Review: How Final Fantasy XIII-2 saves the franchise…for now

2010’s Final Fantasy XIII may have sold well enough, but the perplexingly bad design decisions quickly made the title a bitter disappointment for many fans. Coupled with the disastrous launch of Final Fantasy XIV, and even publisher/developer Square Enix admitted that its legendary role-playing brand had been severely damaged.

Rather than develop an entirely new game that would typically release in 5-6 years, Square Enix sought to make use of their existing engine and team with a direct sequel. Final Fantasy XIII-2 was developed in just two years, and released in Japan in December of 2011, where it scored perfect reviews from major media outlets such as Famitsu. So far, sales have been lackluster, especially compared to XIII’s launch numbers.

With Square Enix looking to release a new Final Fantasy title every year, similar to the Call of Duty and Assassin’s Creed franchises, there’s a lot riding on XIII-2’s success. But is the game’s reputation already too far gone?

Perspective
It’s important you know from the onset that Final Fantasy XIII essentially killed the Final Fantasy series for me.

Like most gamers, my fondest memories of the franchise were shaped by the epic struggle between Cloud and Sephiroth, the angsty love story between Squall and Rinoa, and all the groundbreaking CG cinematics, monster-hunting, and mesmerizing music a kid could handle. I spent countless hours mastering materia, collecting all the Tetra Master cards, and maxing out my summons–and I still get goose bumps whenever I watch the opening of Final Fantasy VIII.

Final Fantasy releases were more than just games; they were life events. They were compelling, awe-inspiring, wholly imaginative worlds to get lost in for days, weeks, or even months on end. They weren’t always perfect, but nonetheless, there was something special about them that no other franchise managed to capture.

Then that all changed.

Publisher Square Enix shifted its release schedule from a painful-but-worthwhile trickle to a full-blown assault on fans’ wallets, manufacturing poorly produced spin-offs, mobile side stories, prequels, and god-awful movies. The once-sacred Final Fantasy VII universe had been bankrupted of all integrity as if Bobby Kotick himself was at the helm, rolling in the money of confused gamers as the pristine reputation of the franchise was slowly but surely tarnished.

When Final Fantasy XIII was first revealed in 2006, it was instantly a PlayStation 3 system-seller due to the dynamic battle system, phenomenal visuals, and the fact that it was the one game you could almost be sure Square Enix wouldn’t find a way to work Sephiroth into. And three long years later, when it was finally released, it sold very well. But then people actually got home and started playing it. This was not the Final Fantasy we all knew and expected, which in a way I applauded. Square Enix was trying something new, and that worked very well for them with Final Fantasy XII, but not every experiment is a success, and Final Fantasy’s case, they tend to be spectacular failures.

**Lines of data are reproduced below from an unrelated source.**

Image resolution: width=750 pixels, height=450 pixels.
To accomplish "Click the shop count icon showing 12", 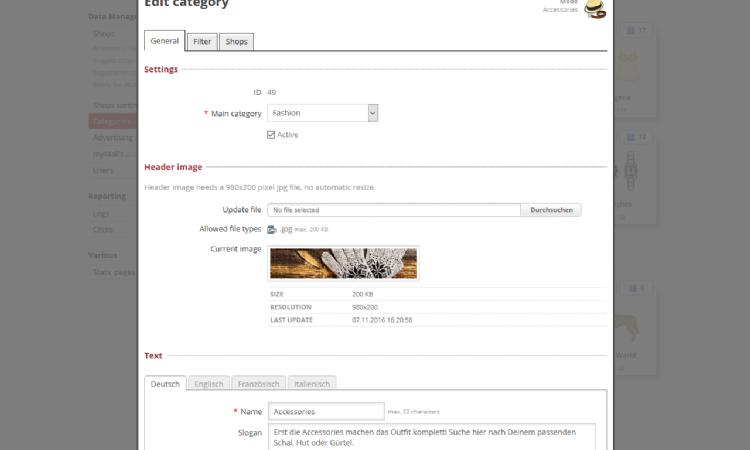I will click(630, 137).
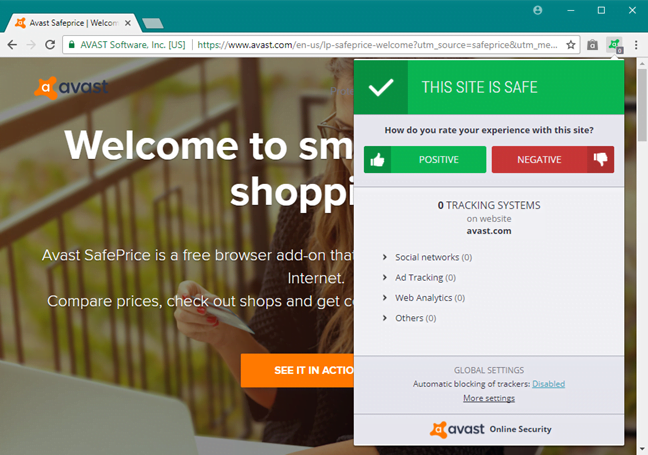Open the More settings link
This screenshot has height=455, width=648.
(x=489, y=398)
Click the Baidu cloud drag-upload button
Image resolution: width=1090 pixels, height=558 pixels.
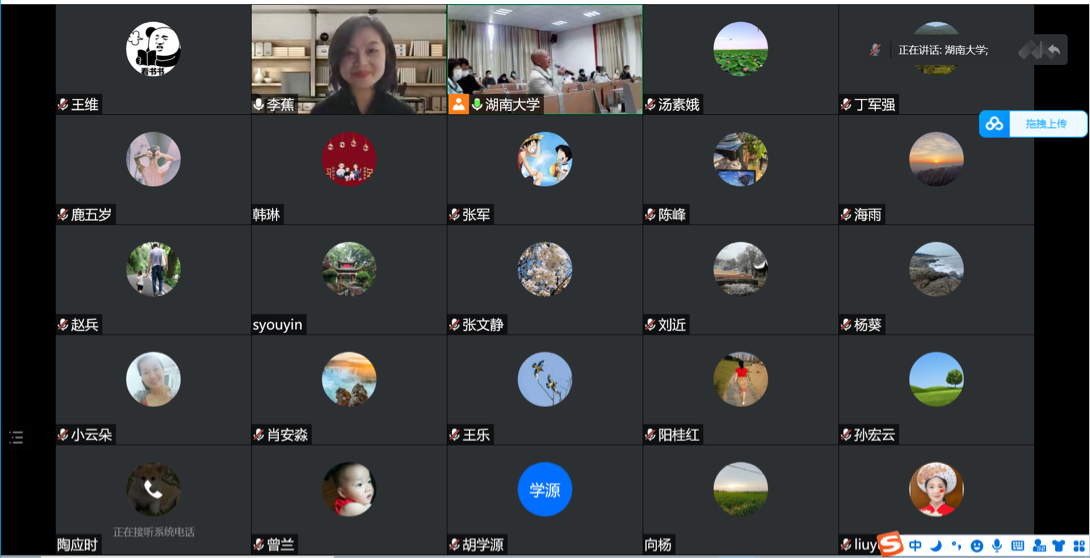pyautogui.click(x=1033, y=124)
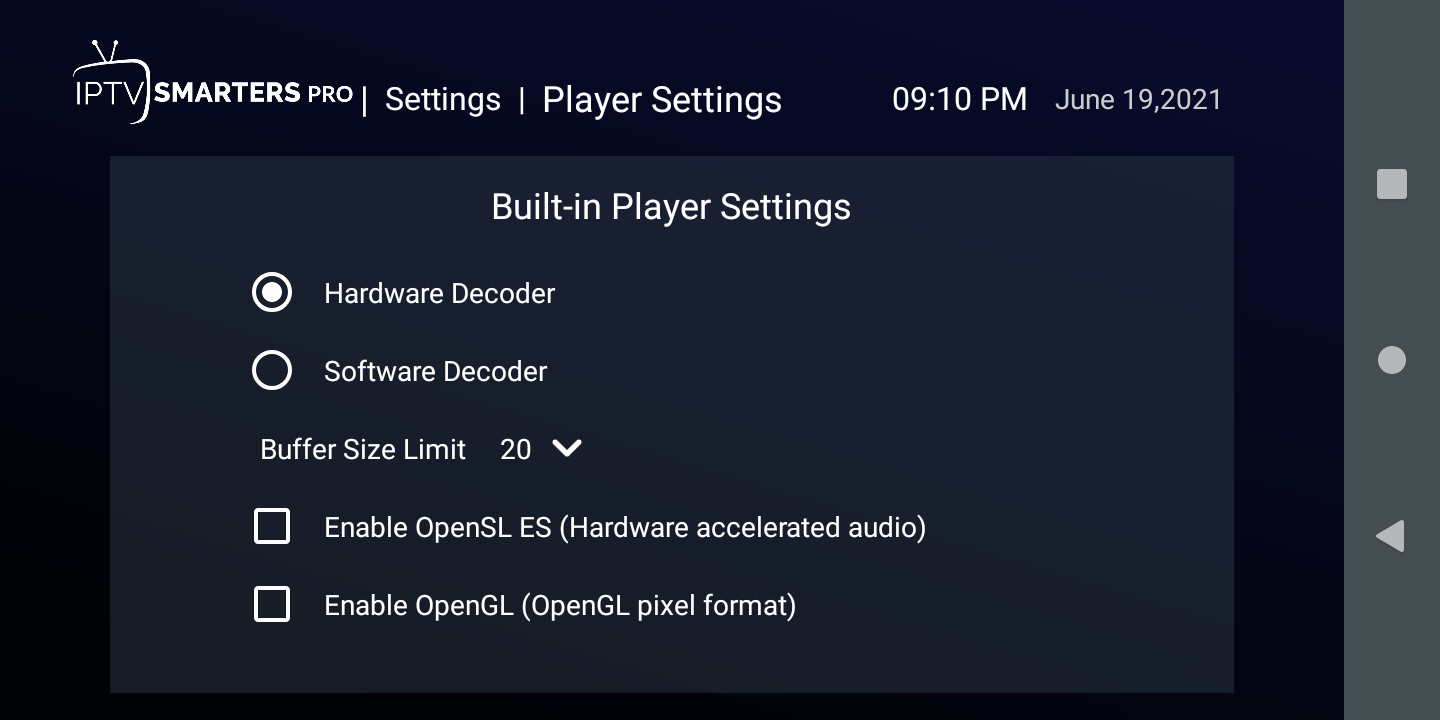Enable the OpenSL ES checkbox

[272, 526]
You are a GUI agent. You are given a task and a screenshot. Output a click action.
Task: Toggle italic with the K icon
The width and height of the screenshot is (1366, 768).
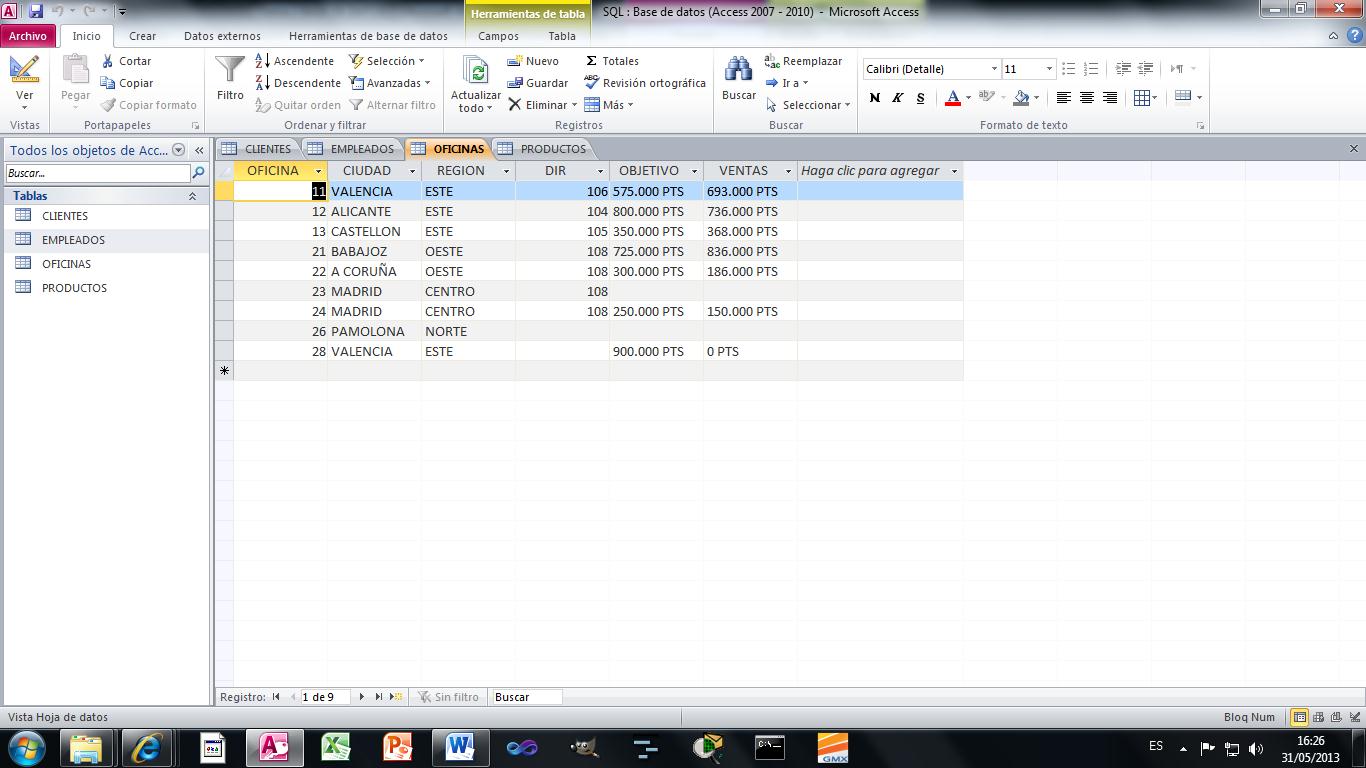coord(897,98)
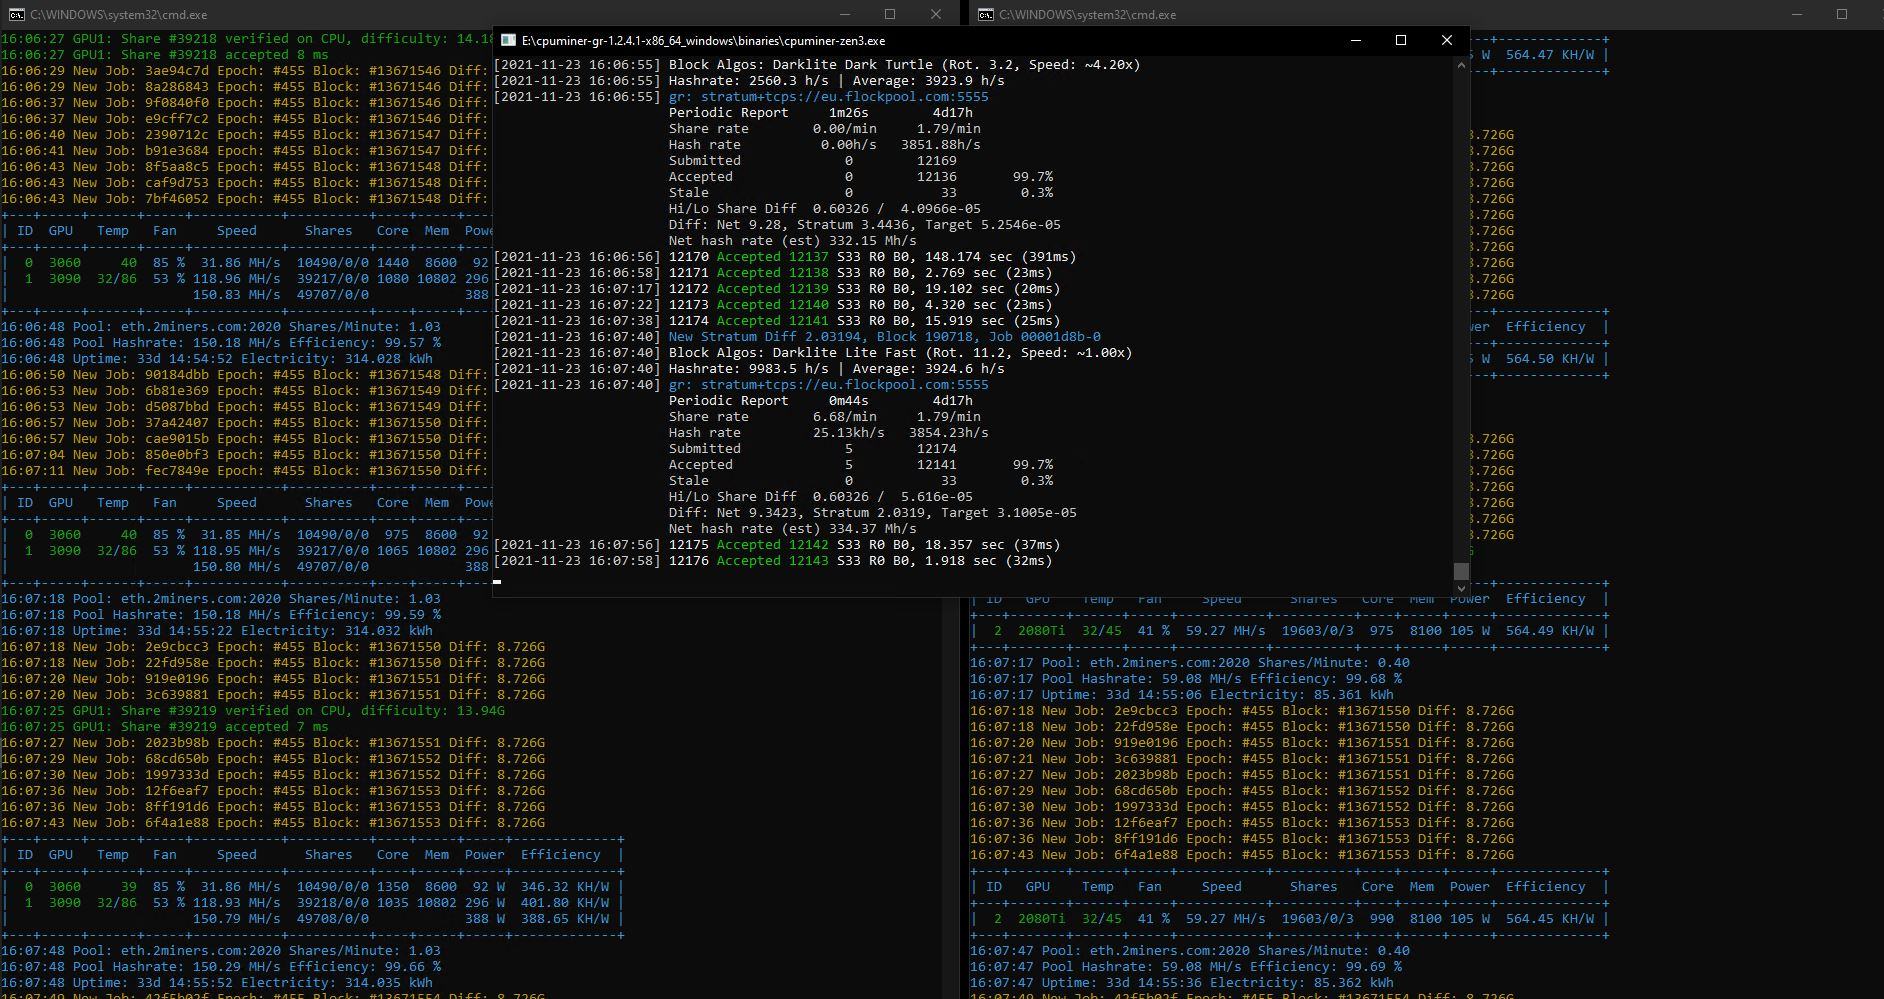Click the right cmd.exe window's title bar icon
The height and width of the screenshot is (999, 1884).
[986, 15]
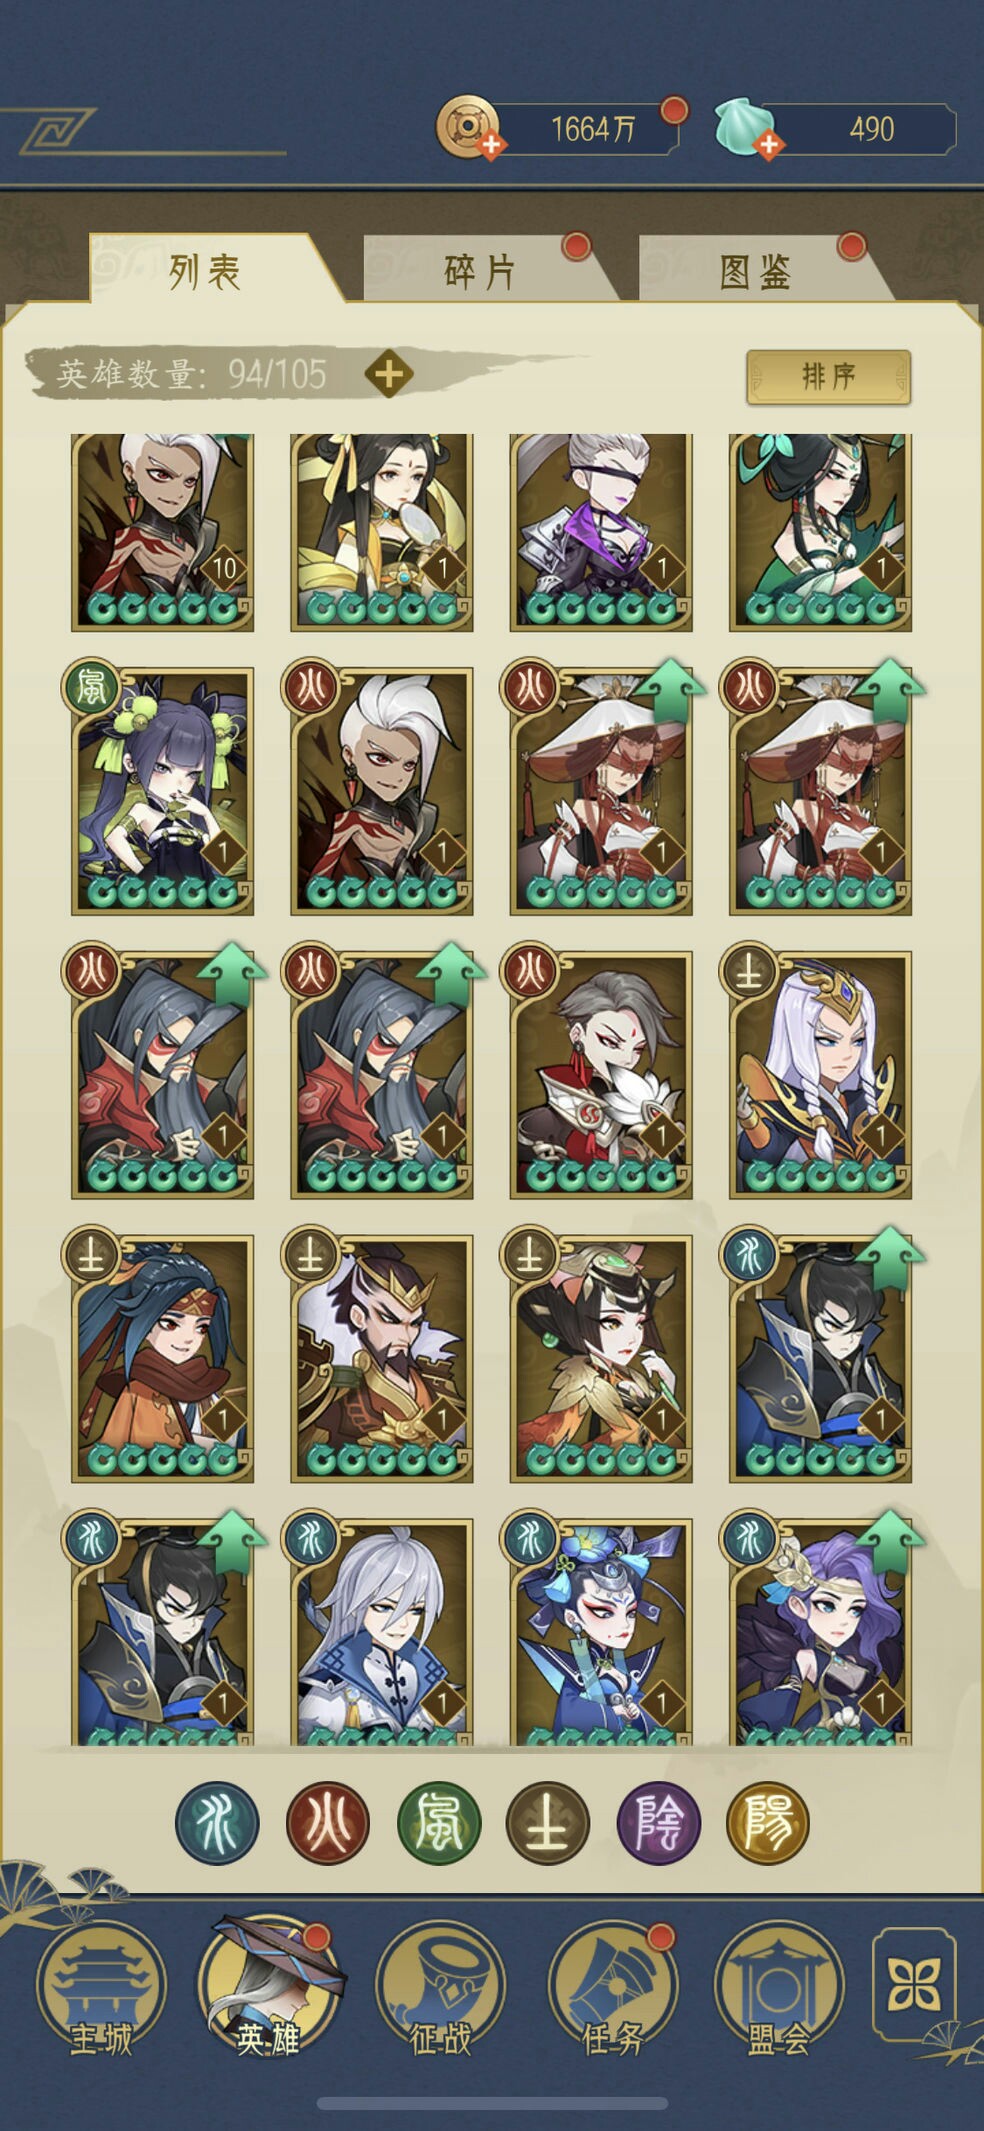Toggle the wind element filter
984x2131 pixels.
[x=438, y=1822]
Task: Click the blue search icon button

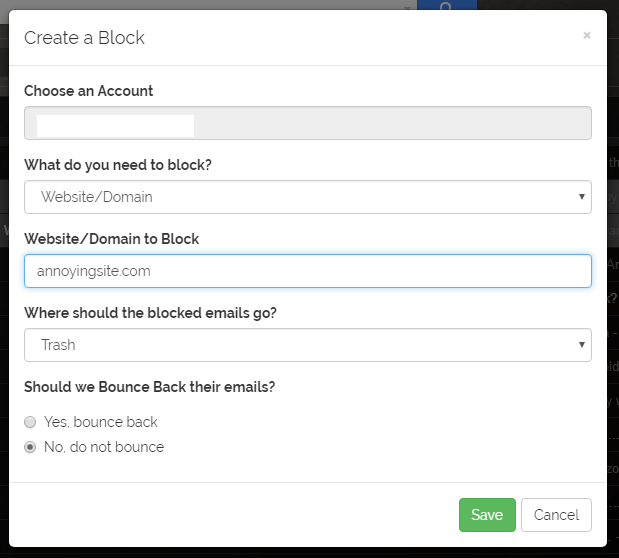Action: coord(445,5)
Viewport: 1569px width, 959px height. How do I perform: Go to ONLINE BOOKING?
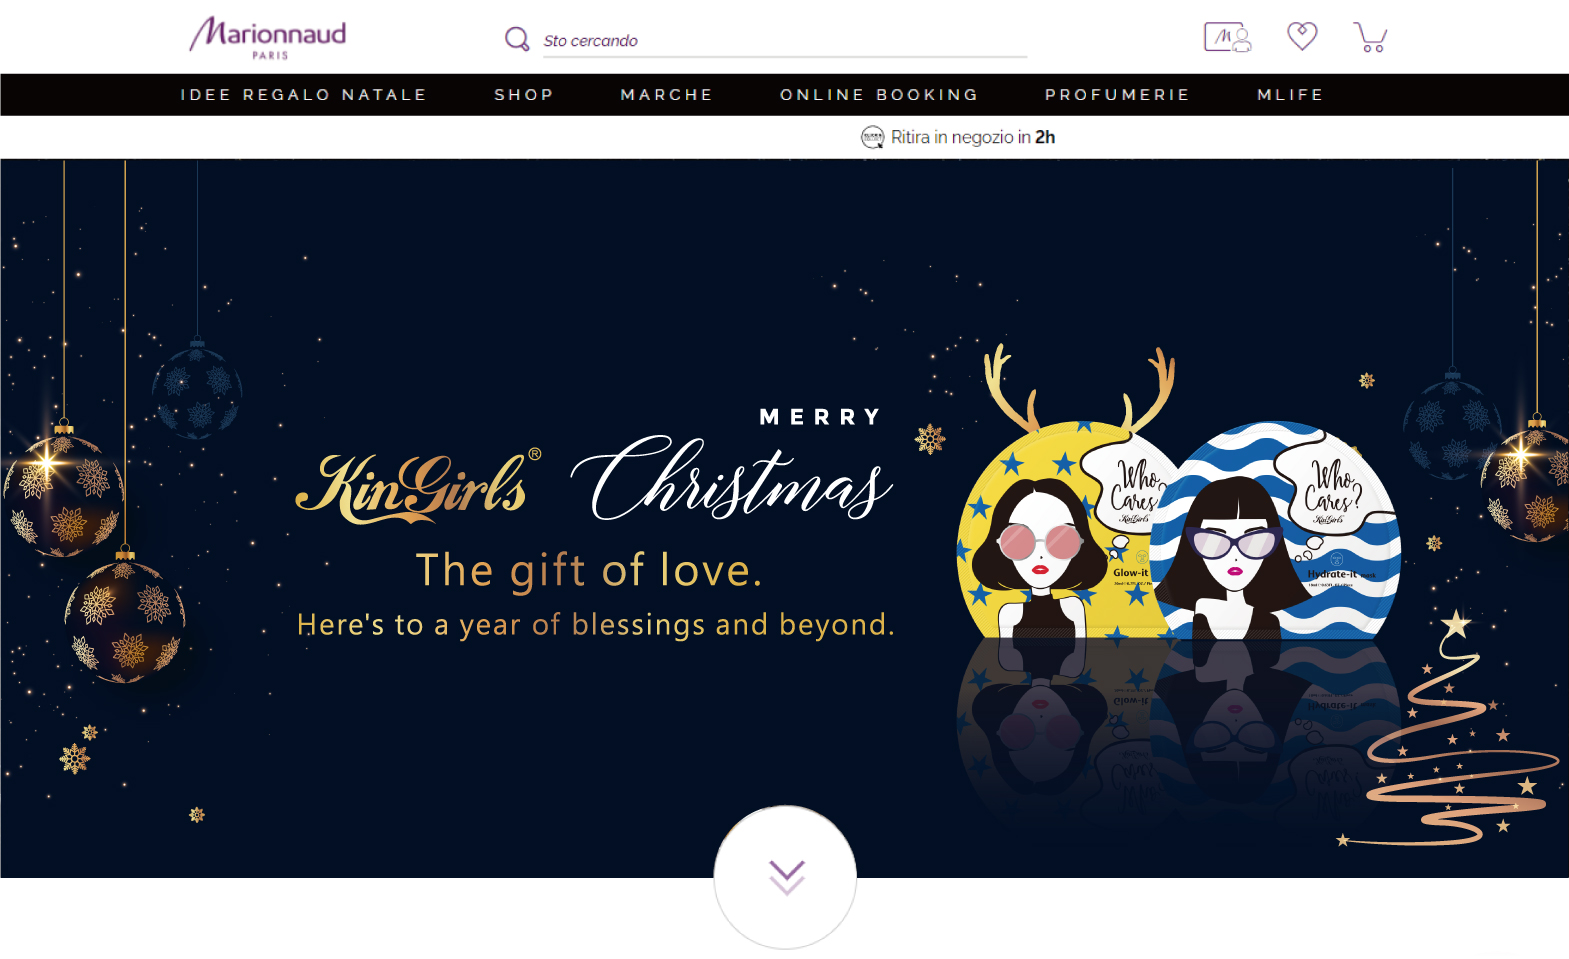coord(879,95)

So to say that Final Fantasy XIII-2 has a lot working against it is an understatement. It also doesn’t help that Final Fantasy X-2, the only other proper sequel in the history of the franchise, was half Saturday morning cartoon and half J-pop music video. And half all the “talking scenes” from Charlie’s Angels.

A fresh beginning
The limited few willing to defend Final Fantasy XIII will inevitably say, “You just have to play it for 20 hours and then it gets good,” as if that’s some kind of acceptable excuse. From the moment the game begins, Final Fantasy XIII-2 grabs a hold of you and assures you that you’re going to enjoy yourself, whether you planned on it or not. The opening sequence in XIII-2 is easily on par with the best cinematic of the original game, yet it’s all in-game and interactive, a new standard that continues until the end credits roll. The epic confrontation between Lightning, now a badass knight of Valhalla, and a mysterious antagonist, sets the stage for the controversial new story.